All this is a philosophical partial retreat from objectivity, it is about finding a ‘new balance’ between the modern understanding of kerygma and dogma and how to achieve the frame of mind best suited to acquire the necessary ‘subjectivity’ for aesthetic experience. It is an acknowledgement of the need for a “phenomenological” view of life – I am referring to the philosophical tradition which started with Edmund Husserl (1859-1938) and which includes Heidegger, Merleau-Ponty and Jean-Paul Sartre. According to this view² it is the unique relationship between the taster and the wine which is tasted which sums up the experience and it is not possible to separate the two poles of the experience if it is to be truly represented. We owe it to ourselves to approach the pleasurable experience from beautiful wine with wonder and anticipation, without too much knowledge and definitely without prejudice.
¹In some interesting work done by the Virtual Reality Research Group at Oxford University a virtual reality room was designed that could grow or shrink as volunteers walked through it. It was found that even if they enlarged the room by up to four times its original size, subjects failed to notice. They faithfully reproduced all the visual cues that we normally use to judge size and distance – including binocular disparity and motion parallax – yet the volunteers disregarded them in the light of their knowledge based on previous experience that rooms just don’t do that. Conclusion: "If your sensory information is very specific, you’ll go with that … but if it's poor or confusing, you'll go with your prior assumption".

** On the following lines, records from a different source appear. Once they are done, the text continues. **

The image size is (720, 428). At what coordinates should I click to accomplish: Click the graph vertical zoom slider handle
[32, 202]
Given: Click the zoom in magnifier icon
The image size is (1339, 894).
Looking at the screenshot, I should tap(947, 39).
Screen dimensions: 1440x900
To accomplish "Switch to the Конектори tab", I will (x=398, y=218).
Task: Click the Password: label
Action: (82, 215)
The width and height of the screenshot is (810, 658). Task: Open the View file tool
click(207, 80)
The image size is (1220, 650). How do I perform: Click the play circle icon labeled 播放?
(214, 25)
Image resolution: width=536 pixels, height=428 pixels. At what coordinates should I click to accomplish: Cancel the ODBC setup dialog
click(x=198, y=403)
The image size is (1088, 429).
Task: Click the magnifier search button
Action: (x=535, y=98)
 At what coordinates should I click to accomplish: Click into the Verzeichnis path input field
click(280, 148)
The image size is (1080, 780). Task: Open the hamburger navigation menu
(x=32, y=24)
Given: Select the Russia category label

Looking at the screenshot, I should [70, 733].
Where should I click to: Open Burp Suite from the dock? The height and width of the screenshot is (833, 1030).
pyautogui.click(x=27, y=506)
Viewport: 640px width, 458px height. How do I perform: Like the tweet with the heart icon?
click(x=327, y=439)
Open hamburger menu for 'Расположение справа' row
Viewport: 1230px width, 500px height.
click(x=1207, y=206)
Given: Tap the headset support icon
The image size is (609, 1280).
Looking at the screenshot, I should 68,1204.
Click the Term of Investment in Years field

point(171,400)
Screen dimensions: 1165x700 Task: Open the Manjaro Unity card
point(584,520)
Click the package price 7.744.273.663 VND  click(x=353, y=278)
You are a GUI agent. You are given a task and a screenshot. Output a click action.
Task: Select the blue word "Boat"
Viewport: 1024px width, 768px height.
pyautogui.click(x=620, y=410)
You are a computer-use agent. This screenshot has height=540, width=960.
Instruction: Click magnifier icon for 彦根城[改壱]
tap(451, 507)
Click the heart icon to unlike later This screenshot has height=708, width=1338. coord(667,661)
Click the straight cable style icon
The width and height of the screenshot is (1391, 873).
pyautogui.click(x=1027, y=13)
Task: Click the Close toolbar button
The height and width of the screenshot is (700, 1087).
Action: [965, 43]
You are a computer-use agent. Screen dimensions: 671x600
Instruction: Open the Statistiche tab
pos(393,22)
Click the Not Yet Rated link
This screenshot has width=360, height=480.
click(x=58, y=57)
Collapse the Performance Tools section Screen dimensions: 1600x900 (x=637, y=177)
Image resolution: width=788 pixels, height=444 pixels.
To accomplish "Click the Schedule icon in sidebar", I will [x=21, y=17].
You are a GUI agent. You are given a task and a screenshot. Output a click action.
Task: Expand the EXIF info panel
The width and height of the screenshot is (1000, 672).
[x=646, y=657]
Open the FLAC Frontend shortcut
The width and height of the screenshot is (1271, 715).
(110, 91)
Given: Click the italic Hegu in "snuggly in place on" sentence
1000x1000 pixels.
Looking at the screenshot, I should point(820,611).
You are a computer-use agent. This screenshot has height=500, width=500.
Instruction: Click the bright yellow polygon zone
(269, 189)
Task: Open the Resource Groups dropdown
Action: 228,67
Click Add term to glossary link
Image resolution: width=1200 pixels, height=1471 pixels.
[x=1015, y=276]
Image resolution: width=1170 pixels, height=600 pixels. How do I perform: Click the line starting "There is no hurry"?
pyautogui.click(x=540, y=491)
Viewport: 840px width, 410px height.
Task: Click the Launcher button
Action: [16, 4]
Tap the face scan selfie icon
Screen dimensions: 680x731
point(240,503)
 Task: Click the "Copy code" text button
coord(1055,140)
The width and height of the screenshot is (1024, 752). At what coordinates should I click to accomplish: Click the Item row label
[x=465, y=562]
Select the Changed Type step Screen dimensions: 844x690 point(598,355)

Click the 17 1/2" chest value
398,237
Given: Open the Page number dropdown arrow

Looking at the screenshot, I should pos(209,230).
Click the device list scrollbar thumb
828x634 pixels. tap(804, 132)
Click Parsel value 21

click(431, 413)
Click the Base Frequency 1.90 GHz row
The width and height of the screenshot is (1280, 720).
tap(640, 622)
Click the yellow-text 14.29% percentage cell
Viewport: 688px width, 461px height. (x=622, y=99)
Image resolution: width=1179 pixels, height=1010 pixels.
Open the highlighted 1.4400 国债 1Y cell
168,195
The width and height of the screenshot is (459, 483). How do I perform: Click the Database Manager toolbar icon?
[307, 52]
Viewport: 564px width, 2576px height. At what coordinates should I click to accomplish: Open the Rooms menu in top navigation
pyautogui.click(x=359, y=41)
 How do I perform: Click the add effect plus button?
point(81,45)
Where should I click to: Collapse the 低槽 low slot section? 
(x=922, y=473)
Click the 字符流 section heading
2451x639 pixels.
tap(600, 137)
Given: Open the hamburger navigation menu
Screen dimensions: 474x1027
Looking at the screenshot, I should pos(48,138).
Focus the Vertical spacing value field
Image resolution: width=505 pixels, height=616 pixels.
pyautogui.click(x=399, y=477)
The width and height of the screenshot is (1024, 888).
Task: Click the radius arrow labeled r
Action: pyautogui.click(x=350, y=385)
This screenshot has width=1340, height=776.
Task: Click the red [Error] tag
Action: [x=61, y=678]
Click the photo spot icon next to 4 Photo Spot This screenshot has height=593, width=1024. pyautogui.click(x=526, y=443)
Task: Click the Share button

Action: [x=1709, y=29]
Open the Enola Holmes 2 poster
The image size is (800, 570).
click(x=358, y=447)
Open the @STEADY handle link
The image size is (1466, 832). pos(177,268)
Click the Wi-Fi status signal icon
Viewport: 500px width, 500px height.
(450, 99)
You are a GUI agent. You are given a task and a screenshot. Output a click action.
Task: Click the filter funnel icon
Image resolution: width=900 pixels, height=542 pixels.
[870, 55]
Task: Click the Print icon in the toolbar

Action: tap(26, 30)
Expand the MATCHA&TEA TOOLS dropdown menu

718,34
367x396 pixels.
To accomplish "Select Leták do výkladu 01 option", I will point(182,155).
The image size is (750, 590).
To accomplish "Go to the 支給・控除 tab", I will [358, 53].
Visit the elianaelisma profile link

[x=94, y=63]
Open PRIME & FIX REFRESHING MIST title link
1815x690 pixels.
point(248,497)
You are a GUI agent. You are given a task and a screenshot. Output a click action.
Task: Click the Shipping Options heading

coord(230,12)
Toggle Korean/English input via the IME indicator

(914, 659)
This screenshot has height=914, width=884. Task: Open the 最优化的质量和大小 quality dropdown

²As Merleau-Ponty writes: The world is not problematical. The problem lies in our own inability to see what is there. The attitude of the phenomenologist, therefore, is not the attitude of the technician, with a bag of tools and methods … etc … Rather it is an attitude of wonder, of quiet inquisitive respect as one attempts to meet the world, to open a dialogue, to put himself in a position where the world will disclose itself to him in all its mystery and complexity.